I stumbled on this article by Time magazine’s book critic, Lev Grossman, and it made me laugh out loud.

I cannot stand this book I’m reading right now.

It’s a novel. It’s by a writer who is generally described as Great, but who I’ve always personally felt is Pretty Good When He’s Really On His Game, Which Was Like For One Book, But Generally Speaking He’s Really Not That Good At All. Like For Example Right Now.

Ordinarily I would just stop reading it. But in this case for professional purposes I kind of have to keep going.

Oh, this is a delightful rant! Particularly when he continues:

In fact I hate books all the time. Loathe them, even. I mostly write about books I love, but those books have beaten the odds. I throw books across the room. I throw them down the stairs. I throw them in the trash, lest they fasten themselves to some other human and drain away even more irreplaceable hours from humanity’s collective finite total.

He had me at the “irreplaceable hours [of] humanity’s collective finite total.” True confession: I, too, have thrown away books.

I know my reading tastes and am normally a pretty good judge of the reviews I read; I can filter out the hyperbole (after all, I write a lot of book jacket copy myself). So I very rarely end up with a book I don’t enjoy. And when I do, I give it to Goodwill.

Except for World Without End by Ken Follett.* I fell victim to the “follow-up to the international best-selling Pillars of the Earth!” business I’d read and ended up with nine hundred pages of anachronistic, boring, ridiculous purple prose so awful I quit reading somewhere around page 374 and took it straight to the trash for the very reason Grossman cites. It was a humanitarian act, I tell you.

Have you ever thrown out a book? Or just … thrown a book? (I’ve done that too. Hope the, um, Fraternal Order of Librarians don’t show up at my front door.)

*And the Glenn Beck book my brother gave me for Christmas one year. I trashed that too. (Sorry, Jon.)

 

Tweet: True confession: I, too, have thrown away books. Hope the Fraternal Order of Librarians don’t show up.
Tweet: I took Follet’s World Without End straight to the trash. It was a humanitarian act, I tell you.

Disclosure of Material Connection: I have not received any compensation for writing this post. I have no material connection to the brands, products, or services that I have mentioned. I am disclosing this in accordance with the Federal Trade Commission’s 16 CFR, Part 255: “Guides Concerning the Use of Endorsements and Testimonials in Advertising.”
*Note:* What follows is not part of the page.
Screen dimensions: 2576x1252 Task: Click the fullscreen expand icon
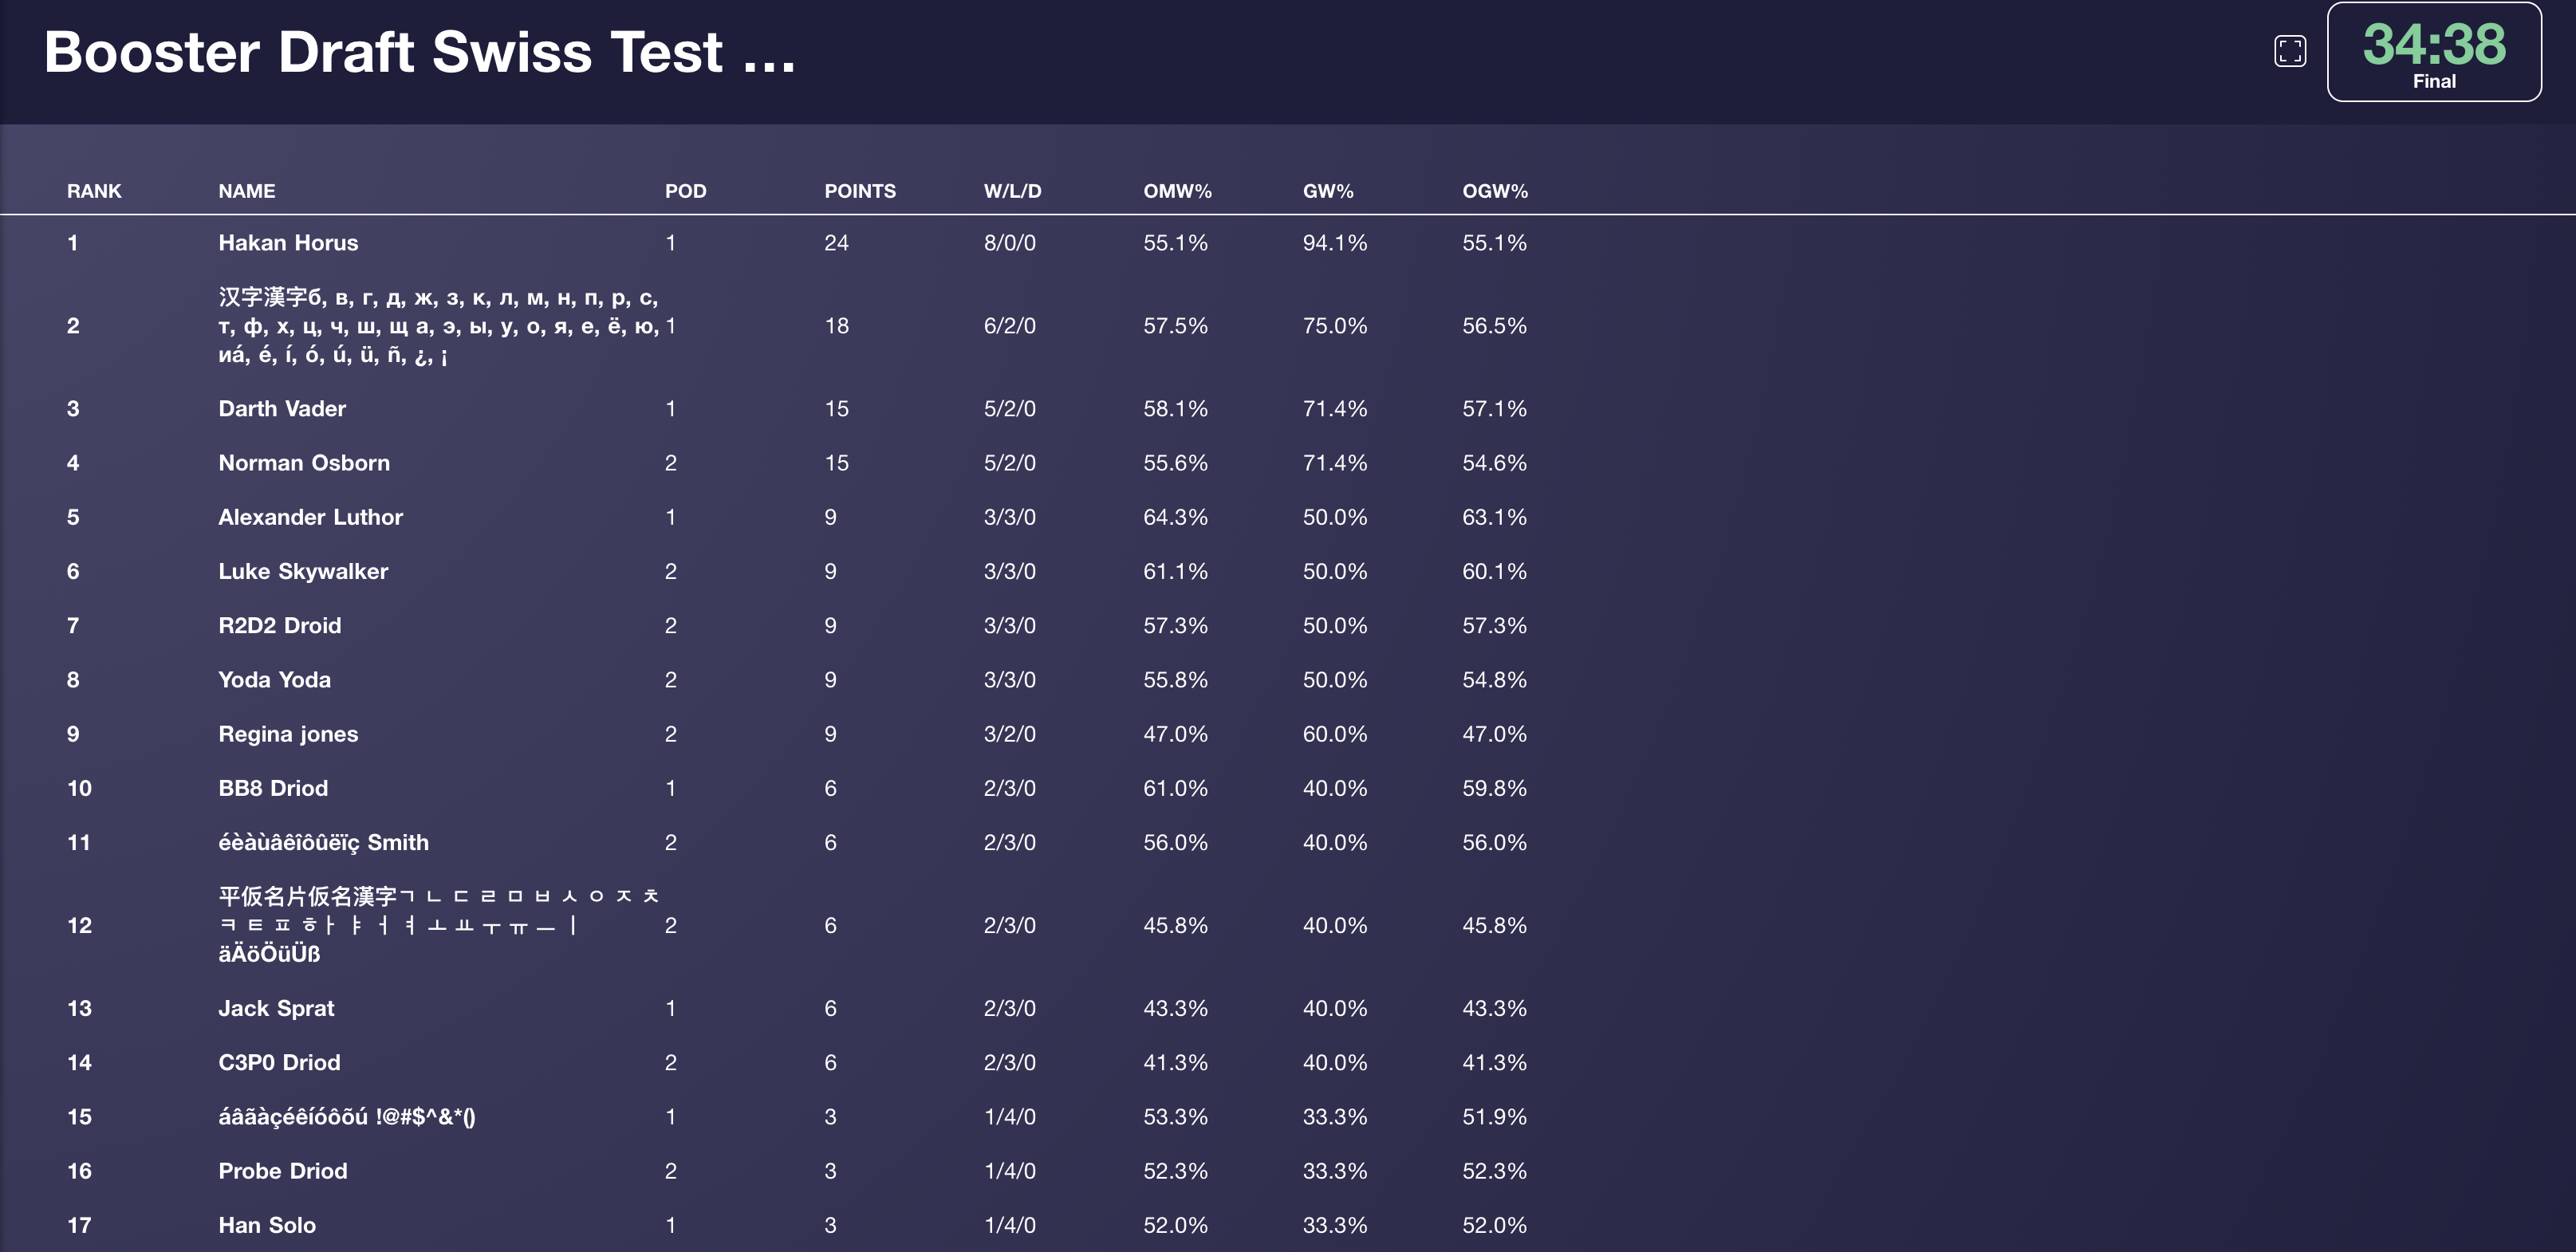tap(2289, 51)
Posted in Books You Might Like | Tagged as: , | Bookmark the permalink | Both comments and trackbacks are currently closed.

16 Comments

  1. I hate not finishing books, even the worst of them. But just one time, when I finished one particularly bad book, I tore it up into tiny pieces, lest anyone accidentally pick it up out of the garbage and try to read it.

  2. I wanted to like The Time-Traveler’s Wife. I did not. I traveled less than 20 pages and quit.

    • Jamie says:

      Oh, I’m sorry to hear this, as I loved it. But I tell people I recommend it to to quit reading the date/time she has at the beginning of each section; it’s just too confusing. Just read the story and it all becomes clear. That said, everyone has her tastes. I hated “The Book Thief.” I started, hated, stopped, sought counsel (from friends who’d loved it), was reassured that it was OK to hate. Later I did go back and started again and finished it, mostly because I work on a lot of kidlit and I wanted to know what the big deal was. (I call that “homework reading.”) I’m still not impressed by it.

  3. Jody says:

    I hate a lot of books, too. It’s not something one generally talks about, and I’m delighted that both you and Grossman (whose recents novels I didn’t hate at all — far from it) share this capacity.

    I can distinctly remember throwing out a book, deliberately, but I can’t remember its title, which is probably understandable, don’t you think?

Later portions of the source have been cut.